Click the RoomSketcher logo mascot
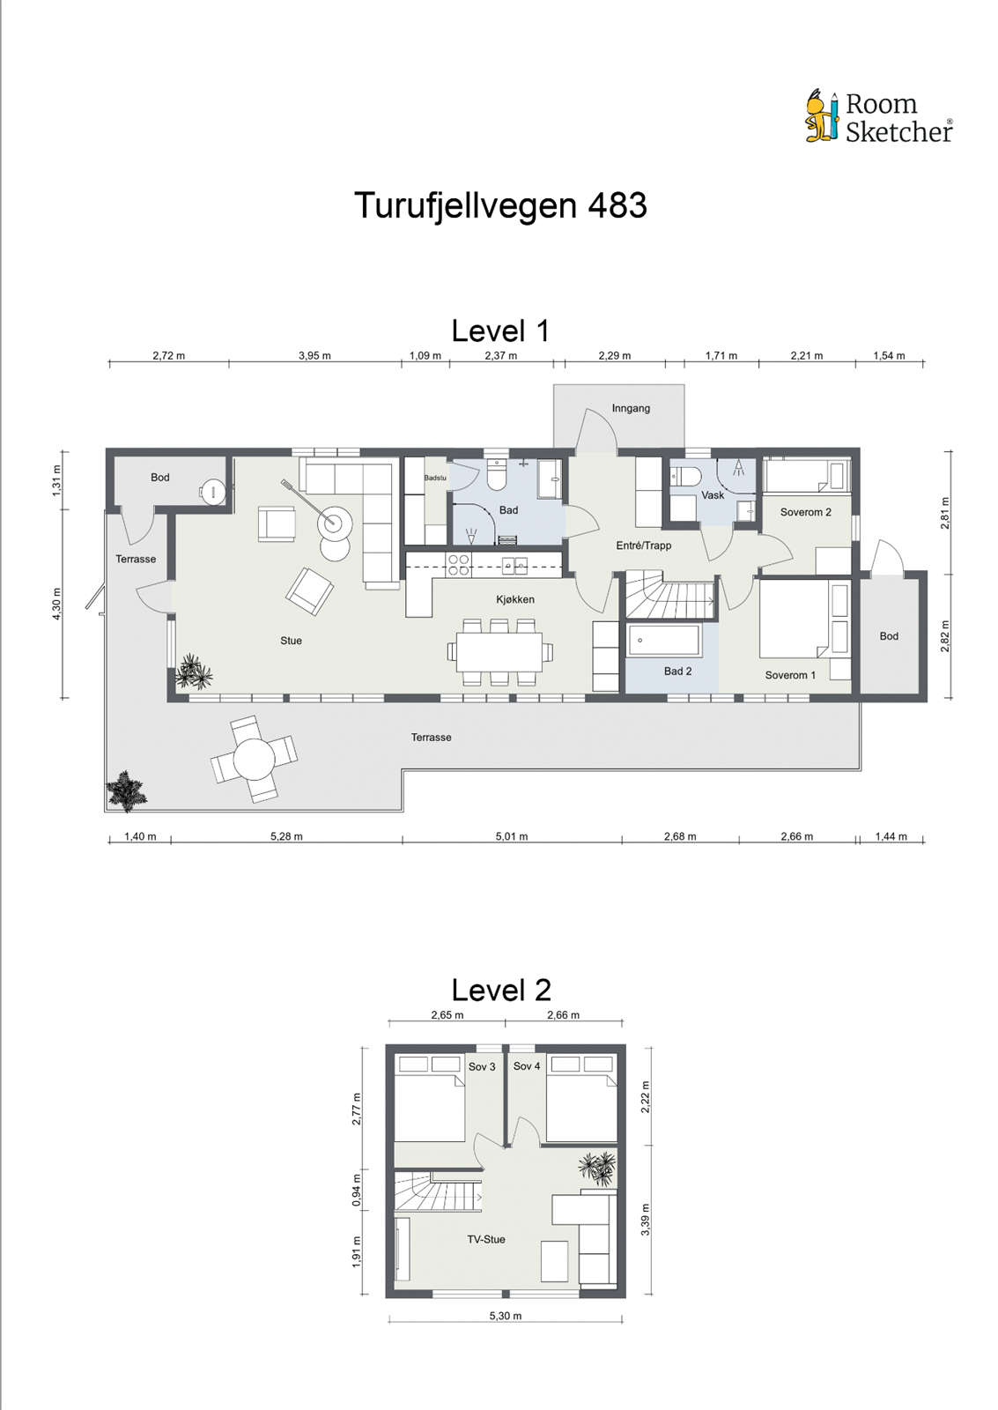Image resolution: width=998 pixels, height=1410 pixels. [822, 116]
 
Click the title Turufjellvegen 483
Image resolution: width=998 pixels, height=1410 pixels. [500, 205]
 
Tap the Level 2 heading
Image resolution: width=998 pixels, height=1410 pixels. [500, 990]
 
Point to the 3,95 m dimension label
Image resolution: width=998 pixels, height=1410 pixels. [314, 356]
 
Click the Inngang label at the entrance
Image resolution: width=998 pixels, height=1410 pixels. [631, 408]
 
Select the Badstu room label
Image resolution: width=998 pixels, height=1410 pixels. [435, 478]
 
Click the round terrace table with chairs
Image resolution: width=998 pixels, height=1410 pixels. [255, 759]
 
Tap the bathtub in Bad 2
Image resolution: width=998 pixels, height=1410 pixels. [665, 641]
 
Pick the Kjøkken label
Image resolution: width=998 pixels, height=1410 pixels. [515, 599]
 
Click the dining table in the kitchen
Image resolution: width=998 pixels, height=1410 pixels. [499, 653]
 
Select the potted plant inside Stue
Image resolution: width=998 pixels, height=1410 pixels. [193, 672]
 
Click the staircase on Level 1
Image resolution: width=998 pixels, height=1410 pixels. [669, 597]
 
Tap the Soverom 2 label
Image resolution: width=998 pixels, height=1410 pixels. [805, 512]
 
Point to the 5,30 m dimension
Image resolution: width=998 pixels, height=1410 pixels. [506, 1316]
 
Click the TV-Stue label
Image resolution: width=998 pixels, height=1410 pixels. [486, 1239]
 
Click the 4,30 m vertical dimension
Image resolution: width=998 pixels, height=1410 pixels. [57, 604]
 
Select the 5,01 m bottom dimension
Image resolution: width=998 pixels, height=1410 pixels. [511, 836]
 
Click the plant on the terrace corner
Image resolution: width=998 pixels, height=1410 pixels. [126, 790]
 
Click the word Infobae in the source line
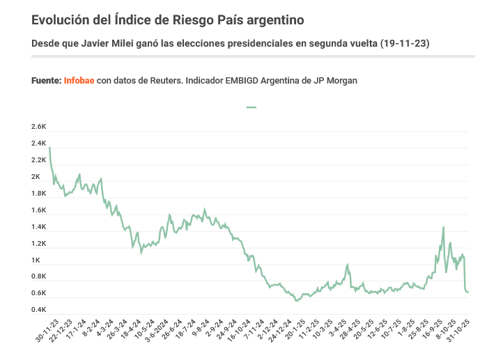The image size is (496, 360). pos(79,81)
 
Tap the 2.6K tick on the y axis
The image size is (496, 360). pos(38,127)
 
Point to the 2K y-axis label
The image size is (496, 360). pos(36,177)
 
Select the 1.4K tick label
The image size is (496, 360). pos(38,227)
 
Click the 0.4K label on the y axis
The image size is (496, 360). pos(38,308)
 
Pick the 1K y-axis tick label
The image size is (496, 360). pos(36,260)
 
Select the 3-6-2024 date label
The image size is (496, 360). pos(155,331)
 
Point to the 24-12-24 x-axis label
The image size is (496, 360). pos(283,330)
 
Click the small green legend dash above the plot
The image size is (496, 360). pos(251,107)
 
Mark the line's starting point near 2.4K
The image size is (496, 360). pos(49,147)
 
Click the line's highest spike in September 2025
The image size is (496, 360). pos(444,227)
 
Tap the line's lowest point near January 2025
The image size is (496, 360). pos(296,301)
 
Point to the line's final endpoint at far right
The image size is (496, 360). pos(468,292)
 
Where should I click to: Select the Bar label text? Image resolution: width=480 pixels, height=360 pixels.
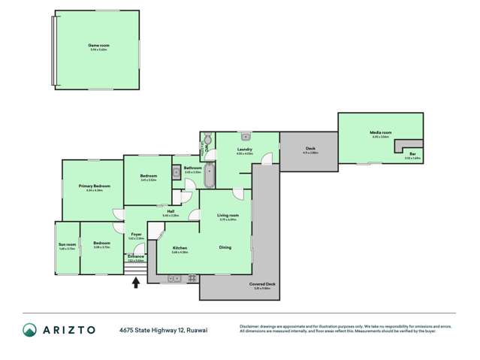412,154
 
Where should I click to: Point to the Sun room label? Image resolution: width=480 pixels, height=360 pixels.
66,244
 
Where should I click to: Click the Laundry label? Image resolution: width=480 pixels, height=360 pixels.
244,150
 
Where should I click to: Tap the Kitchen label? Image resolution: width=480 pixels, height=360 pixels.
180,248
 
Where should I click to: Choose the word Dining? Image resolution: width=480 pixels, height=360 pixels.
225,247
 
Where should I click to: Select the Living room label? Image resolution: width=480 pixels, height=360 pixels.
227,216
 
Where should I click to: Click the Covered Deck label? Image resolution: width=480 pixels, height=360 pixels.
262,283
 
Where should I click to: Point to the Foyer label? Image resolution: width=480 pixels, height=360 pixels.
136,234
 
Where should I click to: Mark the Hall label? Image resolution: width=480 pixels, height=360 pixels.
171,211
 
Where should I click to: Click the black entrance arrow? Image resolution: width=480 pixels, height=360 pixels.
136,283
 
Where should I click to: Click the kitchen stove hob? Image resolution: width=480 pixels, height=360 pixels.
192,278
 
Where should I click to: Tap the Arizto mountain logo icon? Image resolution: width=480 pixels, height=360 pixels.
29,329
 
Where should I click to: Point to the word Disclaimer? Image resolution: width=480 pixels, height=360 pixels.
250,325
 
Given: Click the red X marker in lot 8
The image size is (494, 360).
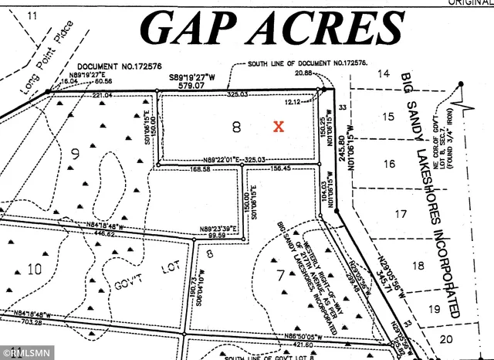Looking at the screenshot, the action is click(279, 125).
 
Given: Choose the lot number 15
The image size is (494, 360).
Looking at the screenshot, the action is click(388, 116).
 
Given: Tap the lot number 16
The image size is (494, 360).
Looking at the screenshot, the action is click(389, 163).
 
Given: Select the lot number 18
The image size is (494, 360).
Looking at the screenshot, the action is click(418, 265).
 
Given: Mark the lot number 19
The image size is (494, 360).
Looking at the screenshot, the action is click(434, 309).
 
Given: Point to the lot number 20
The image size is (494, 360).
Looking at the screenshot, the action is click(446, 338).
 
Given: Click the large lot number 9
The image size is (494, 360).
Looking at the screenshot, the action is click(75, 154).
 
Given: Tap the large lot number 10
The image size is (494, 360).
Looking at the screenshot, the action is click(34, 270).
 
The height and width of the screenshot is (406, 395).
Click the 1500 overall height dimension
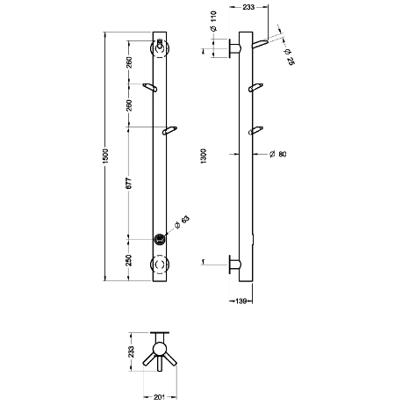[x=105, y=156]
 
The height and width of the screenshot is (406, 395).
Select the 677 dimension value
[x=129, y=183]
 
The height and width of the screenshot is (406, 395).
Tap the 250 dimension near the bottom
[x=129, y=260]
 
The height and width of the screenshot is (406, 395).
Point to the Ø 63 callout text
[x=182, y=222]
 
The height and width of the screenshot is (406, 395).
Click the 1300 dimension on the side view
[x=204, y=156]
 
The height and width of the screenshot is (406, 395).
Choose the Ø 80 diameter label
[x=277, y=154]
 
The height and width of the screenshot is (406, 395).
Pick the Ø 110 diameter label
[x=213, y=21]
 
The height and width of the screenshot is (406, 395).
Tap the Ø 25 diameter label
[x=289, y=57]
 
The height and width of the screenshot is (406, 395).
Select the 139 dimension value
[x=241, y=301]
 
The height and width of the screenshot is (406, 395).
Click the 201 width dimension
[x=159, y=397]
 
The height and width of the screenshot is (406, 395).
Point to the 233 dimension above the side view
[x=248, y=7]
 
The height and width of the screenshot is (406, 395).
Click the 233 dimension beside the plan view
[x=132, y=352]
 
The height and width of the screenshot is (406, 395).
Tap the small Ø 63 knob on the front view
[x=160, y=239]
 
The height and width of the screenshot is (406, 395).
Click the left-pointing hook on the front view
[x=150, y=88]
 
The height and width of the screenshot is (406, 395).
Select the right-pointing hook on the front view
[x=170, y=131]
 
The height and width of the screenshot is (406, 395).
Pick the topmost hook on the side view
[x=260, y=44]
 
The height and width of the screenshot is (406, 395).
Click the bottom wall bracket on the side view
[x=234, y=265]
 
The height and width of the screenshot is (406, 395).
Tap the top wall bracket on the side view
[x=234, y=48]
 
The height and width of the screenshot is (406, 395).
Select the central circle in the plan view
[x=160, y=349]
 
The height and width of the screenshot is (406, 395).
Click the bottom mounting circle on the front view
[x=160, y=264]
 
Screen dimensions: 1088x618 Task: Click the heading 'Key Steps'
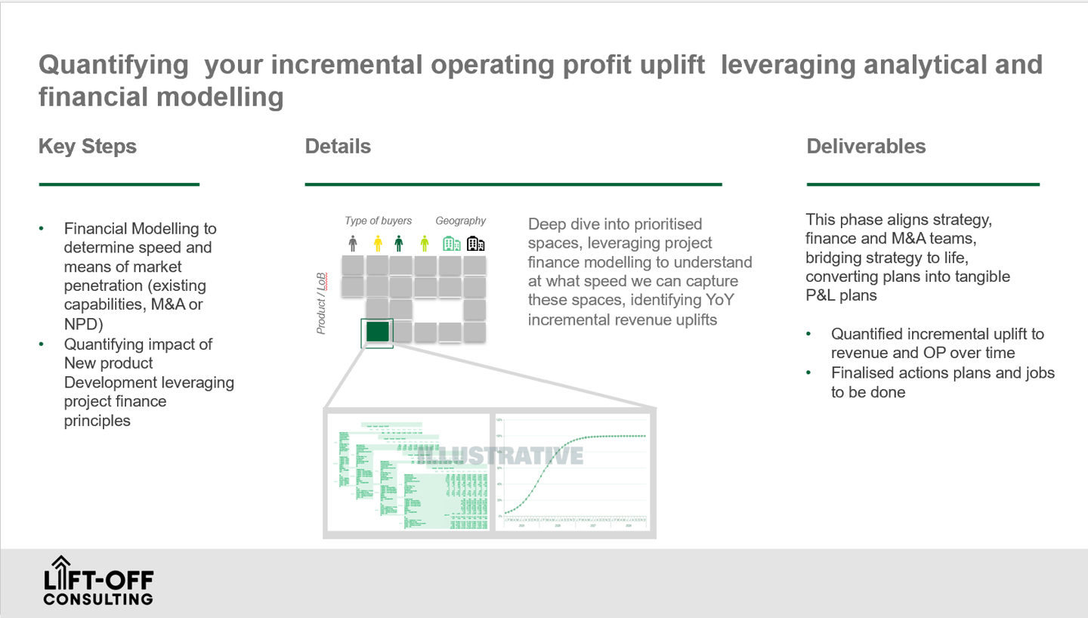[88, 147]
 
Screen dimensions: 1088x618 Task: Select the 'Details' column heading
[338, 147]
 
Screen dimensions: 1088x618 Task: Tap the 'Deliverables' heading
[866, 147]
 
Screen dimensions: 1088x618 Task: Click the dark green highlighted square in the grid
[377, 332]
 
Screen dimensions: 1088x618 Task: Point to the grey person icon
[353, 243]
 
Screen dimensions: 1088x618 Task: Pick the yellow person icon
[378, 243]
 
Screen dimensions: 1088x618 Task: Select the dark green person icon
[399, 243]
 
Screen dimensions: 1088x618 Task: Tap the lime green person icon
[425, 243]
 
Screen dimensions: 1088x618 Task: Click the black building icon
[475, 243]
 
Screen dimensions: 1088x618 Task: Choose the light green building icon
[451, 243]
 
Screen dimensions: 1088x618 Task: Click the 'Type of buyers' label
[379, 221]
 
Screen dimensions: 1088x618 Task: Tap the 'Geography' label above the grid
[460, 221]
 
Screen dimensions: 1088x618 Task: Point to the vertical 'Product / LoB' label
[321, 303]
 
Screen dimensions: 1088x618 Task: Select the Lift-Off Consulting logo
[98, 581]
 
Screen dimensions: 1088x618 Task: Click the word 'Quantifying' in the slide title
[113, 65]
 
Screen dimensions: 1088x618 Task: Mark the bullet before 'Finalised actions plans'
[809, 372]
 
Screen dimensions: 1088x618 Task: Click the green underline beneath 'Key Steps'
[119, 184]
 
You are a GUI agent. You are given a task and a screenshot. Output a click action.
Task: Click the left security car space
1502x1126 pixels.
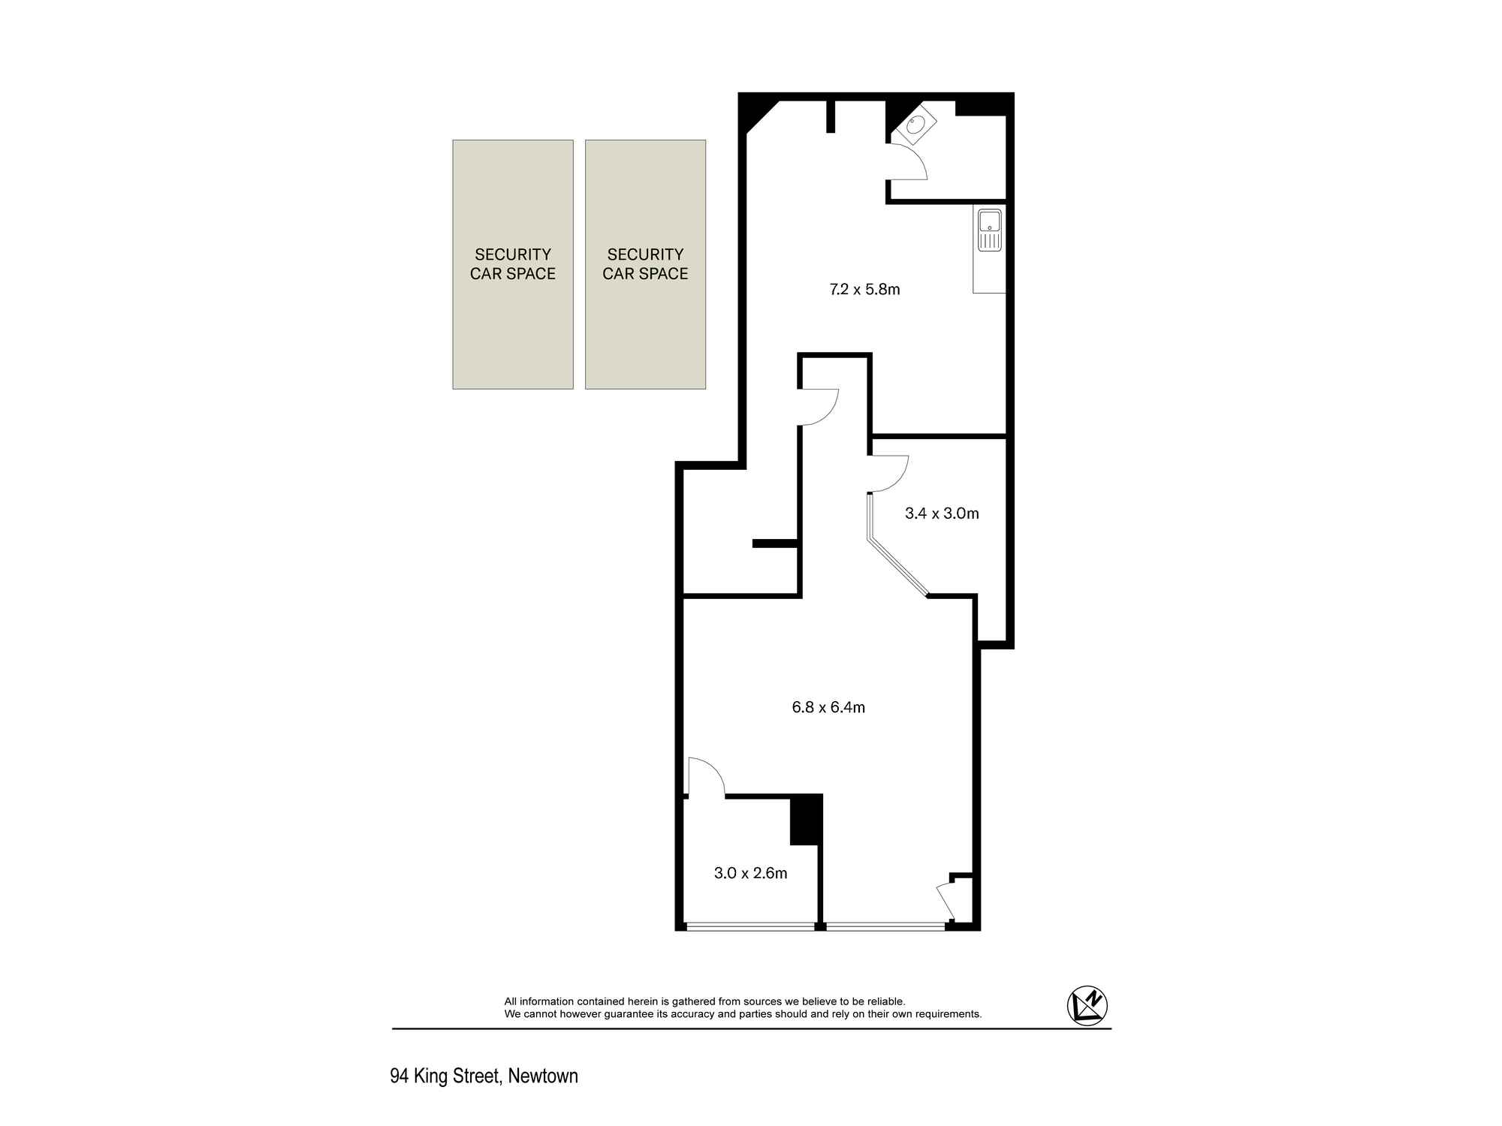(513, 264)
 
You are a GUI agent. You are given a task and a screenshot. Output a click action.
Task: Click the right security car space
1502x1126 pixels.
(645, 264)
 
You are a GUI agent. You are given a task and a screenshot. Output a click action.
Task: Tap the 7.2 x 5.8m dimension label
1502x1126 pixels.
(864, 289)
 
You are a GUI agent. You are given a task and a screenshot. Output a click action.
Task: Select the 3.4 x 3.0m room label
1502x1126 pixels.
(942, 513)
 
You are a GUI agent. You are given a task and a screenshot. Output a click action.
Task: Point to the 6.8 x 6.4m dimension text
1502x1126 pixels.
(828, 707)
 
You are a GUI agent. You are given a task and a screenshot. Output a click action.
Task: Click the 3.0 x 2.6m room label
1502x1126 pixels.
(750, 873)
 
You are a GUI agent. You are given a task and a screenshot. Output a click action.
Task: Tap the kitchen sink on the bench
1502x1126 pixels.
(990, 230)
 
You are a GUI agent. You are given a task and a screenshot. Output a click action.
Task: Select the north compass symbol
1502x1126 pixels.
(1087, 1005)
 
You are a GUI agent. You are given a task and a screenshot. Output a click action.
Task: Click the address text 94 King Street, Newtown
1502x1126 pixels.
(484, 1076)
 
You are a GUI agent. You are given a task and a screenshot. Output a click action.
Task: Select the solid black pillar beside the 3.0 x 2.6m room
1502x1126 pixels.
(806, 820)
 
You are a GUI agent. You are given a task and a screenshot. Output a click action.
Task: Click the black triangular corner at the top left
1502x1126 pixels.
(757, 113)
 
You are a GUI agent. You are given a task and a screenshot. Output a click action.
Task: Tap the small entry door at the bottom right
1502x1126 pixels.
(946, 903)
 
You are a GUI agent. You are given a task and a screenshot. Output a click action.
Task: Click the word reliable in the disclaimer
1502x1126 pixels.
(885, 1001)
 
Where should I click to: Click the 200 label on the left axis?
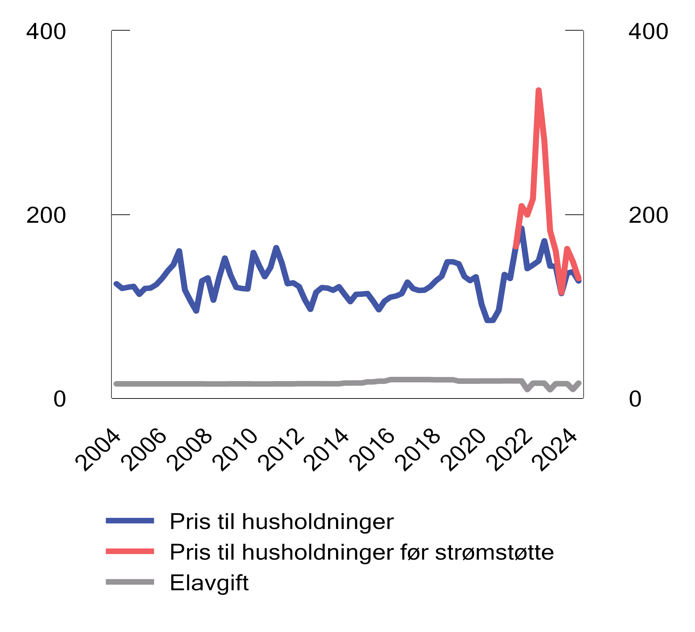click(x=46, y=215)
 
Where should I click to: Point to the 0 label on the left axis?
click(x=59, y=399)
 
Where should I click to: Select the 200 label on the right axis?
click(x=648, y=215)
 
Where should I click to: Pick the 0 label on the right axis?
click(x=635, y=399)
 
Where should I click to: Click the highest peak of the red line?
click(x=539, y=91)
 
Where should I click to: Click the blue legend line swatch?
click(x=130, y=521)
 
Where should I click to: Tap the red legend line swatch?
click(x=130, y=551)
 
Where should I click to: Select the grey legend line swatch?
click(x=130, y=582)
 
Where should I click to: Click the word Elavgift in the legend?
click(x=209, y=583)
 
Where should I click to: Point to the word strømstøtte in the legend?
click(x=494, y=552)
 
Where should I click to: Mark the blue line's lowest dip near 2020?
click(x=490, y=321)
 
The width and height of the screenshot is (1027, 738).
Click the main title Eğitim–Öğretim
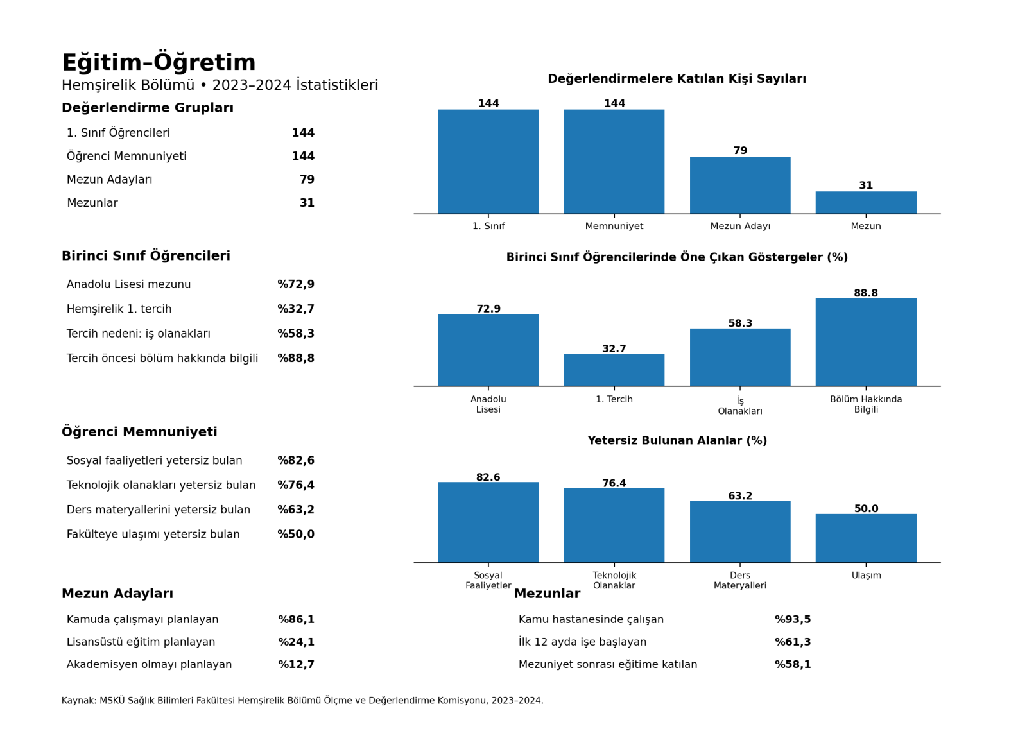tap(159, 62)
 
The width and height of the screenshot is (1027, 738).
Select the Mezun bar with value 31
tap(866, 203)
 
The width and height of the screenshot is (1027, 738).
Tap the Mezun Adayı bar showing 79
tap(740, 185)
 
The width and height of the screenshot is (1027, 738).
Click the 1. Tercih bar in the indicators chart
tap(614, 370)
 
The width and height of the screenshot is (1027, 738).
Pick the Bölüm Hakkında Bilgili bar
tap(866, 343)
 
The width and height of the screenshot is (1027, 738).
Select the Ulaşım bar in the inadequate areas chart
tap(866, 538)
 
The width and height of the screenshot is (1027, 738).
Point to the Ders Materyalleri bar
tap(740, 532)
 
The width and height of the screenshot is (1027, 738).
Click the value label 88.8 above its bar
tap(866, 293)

## Do this
Convert the rows, starting at the first line and ending at the line that contains "pixels. [665, 641]", into a JSON list of strings with one string per line and blank lines left out. Leave the pictures out of your answer.

## Task result
[
  "Click the RoomSketcher logo mascot",
  "Image resolution: width=998 pixels, height=1410 pixels. [822, 116]",
  "Click the title Turufjellvegen 483",
  "Image resolution: width=998 pixels, height=1410 pixels. [500, 205]",
  "Tap the Level 2 heading",
  "Image resolution: width=998 pixels, height=1410 pixels. [500, 990]",
  "Point to the 3,95 m dimension label",
  "Image resolution: width=998 pixels, height=1410 pixels. [314, 356]",
  "Click the Inngang label at the entrance",
  "Image resolution: width=998 pixels, height=1410 pixels. [631, 408]",
  "Select the Badstu room label",
  "Image resolution: width=998 pixels, height=1410 pixels. [435, 478]",
  "Click the round terrace table with chairs",
  "Image resolution: width=998 pixels, height=1410 pixels. [255, 759]",
  "Tap the bathtub in Bad 2",
  "Image resolution: width=998 pixels, height=1410 pixels. [665, 641]"
]